## Begin Supplied material

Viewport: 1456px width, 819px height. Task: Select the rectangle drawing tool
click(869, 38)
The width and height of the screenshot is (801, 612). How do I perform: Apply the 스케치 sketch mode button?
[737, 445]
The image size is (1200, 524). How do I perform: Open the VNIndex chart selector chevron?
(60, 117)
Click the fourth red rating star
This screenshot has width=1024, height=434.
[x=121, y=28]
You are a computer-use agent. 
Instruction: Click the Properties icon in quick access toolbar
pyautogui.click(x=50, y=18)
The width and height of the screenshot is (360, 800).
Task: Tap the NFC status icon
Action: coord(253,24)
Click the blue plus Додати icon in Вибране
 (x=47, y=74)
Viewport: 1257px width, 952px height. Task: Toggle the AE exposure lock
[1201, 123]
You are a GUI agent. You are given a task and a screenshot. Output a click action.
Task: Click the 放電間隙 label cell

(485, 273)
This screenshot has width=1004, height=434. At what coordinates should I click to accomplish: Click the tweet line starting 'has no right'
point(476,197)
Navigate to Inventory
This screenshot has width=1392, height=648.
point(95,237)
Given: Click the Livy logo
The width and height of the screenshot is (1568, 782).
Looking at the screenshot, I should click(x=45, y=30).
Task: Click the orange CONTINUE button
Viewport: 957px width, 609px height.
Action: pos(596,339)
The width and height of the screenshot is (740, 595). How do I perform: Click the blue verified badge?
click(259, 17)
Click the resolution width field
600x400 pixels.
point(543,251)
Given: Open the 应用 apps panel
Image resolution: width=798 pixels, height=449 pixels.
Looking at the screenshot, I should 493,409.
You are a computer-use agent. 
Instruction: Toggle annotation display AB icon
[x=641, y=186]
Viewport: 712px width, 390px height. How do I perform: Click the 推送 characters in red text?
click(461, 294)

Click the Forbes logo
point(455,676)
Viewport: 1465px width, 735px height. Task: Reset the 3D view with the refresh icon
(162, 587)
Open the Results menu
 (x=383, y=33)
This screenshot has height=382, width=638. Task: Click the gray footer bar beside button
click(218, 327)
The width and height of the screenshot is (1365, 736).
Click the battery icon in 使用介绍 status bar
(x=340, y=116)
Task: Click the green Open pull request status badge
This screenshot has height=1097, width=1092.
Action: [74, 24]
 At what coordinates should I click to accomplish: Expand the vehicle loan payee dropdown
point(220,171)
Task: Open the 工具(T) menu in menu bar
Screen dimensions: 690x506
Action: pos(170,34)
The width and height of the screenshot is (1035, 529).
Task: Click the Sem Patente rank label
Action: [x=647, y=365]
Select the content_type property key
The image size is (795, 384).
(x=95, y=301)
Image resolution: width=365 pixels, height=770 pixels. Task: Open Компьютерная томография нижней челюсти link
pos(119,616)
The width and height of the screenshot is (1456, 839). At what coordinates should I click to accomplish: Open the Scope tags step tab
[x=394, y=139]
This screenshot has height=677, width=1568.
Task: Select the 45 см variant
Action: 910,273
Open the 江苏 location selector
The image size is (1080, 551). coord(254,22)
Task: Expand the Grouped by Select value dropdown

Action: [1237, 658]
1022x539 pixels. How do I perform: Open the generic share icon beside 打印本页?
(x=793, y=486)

## End Supplied material

» Exercise prompt
Please write out every one of the lines above, word for word.

» Response to this exercise
Viewport: 1456px width, 819px height. Task: Select the rectangle drawing tool
click(869, 38)
The width and height of the screenshot is (801, 612). How do I perform: Apply the 스케치 sketch mode button?
[737, 445]
The image size is (1200, 524). How do I perform: Open the VNIndex chart selector chevron?
(60, 117)
Click the fourth red rating star
This screenshot has width=1024, height=434.
[x=121, y=28]
You are a computer-use agent. 
Instruction: Click the Properties icon in quick access toolbar
pyautogui.click(x=50, y=18)
The width and height of the screenshot is (360, 800).
Task: Tap the NFC status icon
Action: coord(253,24)
Click the blue plus Додати icon in Вибране
 (x=47, y=74)
Viewport: 1257px width, 952px height. Task: Toggle the AE exposure lock
[1201, 123]
You are a GUI agent. You are given a task and a screenshot. Output a click action.
Task: Click the 放電間隙 label cell

(485, 273)
This screenshot has width=1004, height=434. At what coordinates should I click to accomplish: Click the tweet line starting 'has no right'
point(476,197)
Navigate to Inventory
This screenshot has width=1392, height=648.
point(95,237)
Given: Click the Livy logo
The width and height of the screenshot is (1568, 782).
Looking at the screenshot, I should click(x=45, y=30).
Task: Click the orange CONTINUE button
Viewport: 957px width, 609px height.
Action: pos(596,339)
The width and height of the screenshot is (740, 595). How do I perform: Click the blue verified badge?
click(259, 17)
Click the resolution width field
600x400 pixels.
point(543,251)
Given: Open the 应用 apps panel
Image resolution: width=798 pixels, height=449 pixels.
Looking at the screenshot, I should 493,409.
You are a computer-use agent. 
Instruction: Toggle annotation display AB icon
[x=641, y=186]
Viewport: 712px width, 390px height. How do I perform: Click the 推送 characters in red text?
click(461, 294)

Click the Forbes logo
point(455,676)
Viewport: 1465px width, 735px height. Task: Reset the 3D view with the refresh icon
(162, 587)
Open the Results menu
 (x=383, y=33)
This screenshot has height=382, width=638. Task: Click the gray footer bar beside button
click(218, 327)
The width and height of the screenshot is (1365, 736).
Click the battery icon in 使用介绍 status bar
(x=340, y=116)
Task: Click the green Open pull request status badge
This screenshot has height=1097, width=1092.
Action: [74, 24]
 At what coordinates should I click to accomplish: Expand the vehicle loan payee dropdown
point(220,171)
Task: Open the 工具(T) menu in menu bar
Screen dimensions: 690x506
Action: pos(170,34)
The width and height of the screenshot is (1035, 529).
Task: Click the Sem Patente rank label
Action: [x=647, y=365]
Select the content_type property key
The image size is (795, 384).
(x=95, y=301)
Image resolution: width=365 pixels, height=770 pixels. Task: Open Компьютерная томография нижней челюсти link
pos(119,616)
The width and height of the screenshot is (1456, 839). At what coordinates should I click to accomplish: Open the Scope tags step tab
[x=394, y=139]
This screenshot has height=677, width=1568.
Task: Select the 45 см variant
Action: 910,273
Open the 江苏 location selector
The image size is (1080, 551). coord(254,22)
Task: Expand the Grouped by Select value dropdown

Action: [1237, 658]
1022x539 pixels. How do I perform: Open the generic share icon beside 打印本页?
(x=793, y=486)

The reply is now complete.